Professional writers have learned to ask themselves questions very early in the process of conceiving and writing something that the hobbyist seldom if ever considers. “Will anyone want to read what I’m about to write? And, if so, why?” “Who is asking this question?” “Is it a need people already feel? And know?” “Are they willing to spend the time or money to meet that need?” “What’s the right angle to take?” “Where is this reader found?” “Can I reach him or her there, or should I take another tack?” To some, such questions are instinctual, but others have learned to ask them through long (and often hard) experience.
For example, a friend once asked me to recommend a book for his fourteen-year-old son who, my friend said, didn’t seem to properly respect women (including his mother and sisters). I drew a blank, so I did a little research. Turns out, I could find no such book in the teen sections of several bookstores.
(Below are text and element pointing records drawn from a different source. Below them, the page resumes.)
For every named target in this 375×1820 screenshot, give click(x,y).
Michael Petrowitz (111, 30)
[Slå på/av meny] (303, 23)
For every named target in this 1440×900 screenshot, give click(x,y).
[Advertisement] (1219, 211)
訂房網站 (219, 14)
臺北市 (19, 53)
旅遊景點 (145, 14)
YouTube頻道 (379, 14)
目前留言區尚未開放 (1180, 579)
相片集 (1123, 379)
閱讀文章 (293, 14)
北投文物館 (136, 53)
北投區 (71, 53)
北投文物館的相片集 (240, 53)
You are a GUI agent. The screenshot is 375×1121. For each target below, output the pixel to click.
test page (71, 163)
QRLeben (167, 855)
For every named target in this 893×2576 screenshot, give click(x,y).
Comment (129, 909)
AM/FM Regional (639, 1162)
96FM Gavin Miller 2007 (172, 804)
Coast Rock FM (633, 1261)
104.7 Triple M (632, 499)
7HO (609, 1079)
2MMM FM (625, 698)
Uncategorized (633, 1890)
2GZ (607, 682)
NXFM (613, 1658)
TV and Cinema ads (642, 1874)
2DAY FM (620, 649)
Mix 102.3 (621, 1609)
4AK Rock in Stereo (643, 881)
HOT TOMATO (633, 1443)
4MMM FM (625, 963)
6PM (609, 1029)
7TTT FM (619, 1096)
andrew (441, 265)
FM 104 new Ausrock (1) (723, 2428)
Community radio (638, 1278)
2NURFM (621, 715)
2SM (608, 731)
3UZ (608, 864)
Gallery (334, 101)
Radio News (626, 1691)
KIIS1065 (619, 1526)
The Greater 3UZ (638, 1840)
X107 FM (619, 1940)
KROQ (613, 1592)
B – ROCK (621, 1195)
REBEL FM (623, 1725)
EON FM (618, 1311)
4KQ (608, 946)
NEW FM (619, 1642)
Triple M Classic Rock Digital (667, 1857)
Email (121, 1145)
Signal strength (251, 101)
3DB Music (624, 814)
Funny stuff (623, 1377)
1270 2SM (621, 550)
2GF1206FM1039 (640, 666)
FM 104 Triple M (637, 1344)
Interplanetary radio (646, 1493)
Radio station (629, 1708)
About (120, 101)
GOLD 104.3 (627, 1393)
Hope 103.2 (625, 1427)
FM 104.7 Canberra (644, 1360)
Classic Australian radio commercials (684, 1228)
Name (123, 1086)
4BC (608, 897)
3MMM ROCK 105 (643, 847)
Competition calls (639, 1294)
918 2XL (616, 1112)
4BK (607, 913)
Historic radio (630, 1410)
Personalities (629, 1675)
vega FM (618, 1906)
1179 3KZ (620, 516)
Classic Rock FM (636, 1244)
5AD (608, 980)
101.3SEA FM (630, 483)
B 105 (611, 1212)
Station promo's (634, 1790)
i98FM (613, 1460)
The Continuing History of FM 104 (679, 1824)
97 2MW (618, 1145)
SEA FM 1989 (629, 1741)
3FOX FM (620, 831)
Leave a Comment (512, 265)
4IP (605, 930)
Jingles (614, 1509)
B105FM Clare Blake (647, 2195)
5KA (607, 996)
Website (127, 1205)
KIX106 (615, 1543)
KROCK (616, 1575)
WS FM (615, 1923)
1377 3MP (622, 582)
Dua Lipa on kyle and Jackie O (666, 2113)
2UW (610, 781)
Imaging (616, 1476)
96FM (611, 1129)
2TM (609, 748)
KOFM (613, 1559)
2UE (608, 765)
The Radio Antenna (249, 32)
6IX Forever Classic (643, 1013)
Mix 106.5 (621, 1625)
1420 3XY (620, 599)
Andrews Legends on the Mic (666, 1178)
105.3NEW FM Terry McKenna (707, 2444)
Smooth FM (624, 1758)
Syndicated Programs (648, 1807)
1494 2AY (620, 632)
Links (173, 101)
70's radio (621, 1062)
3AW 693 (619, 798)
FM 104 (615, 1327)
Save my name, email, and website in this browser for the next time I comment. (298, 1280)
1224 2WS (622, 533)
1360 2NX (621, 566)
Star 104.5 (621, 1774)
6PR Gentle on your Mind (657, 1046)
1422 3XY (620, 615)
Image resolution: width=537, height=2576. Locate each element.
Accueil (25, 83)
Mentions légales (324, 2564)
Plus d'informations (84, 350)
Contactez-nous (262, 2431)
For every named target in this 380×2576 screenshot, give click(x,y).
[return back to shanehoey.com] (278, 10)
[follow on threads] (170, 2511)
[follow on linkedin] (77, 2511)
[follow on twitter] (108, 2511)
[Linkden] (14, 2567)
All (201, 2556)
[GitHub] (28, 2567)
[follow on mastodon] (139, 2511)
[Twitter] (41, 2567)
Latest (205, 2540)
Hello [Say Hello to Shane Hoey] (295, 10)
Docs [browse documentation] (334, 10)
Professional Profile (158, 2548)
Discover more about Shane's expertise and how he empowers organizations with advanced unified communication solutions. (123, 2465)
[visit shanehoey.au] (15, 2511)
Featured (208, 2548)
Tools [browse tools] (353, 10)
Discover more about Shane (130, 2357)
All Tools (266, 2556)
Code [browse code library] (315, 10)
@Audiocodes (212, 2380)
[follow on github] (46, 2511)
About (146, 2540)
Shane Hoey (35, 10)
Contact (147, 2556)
So I thought, Maybe this is an opportunity. Maybe I should write that book. And then I hit a wall, called Reality. As I sat down to sketch out the book, I realized, no fourteen-year-old boys I knew would read a book about “respecting women,” even if Mom or Dad bought it for them. It’s not a felt need for them. So I never wrote that book. On the other hand, a book about “why are females so weird” and “how can I get them to notice me” could possibly touch on the issue of respect while meeting the boy’s felt need. But I also knew that figuring out the feminine psyche was too mystical and complex for a writer of my limited abilities, so I never wrote that book, either.
I say all that simply to try to illustrate how hobbyists and professionals approach the writing life differently. The hobbyist knows that writing is fun, therapeutic, and sometimes even helpful to others—even those outside the family. The professional, however, knows that every reader wants to know “what’s in it for me?” If I don’t answer that question early and convincingly, I may still write something magnificent, but it probably won’t get published.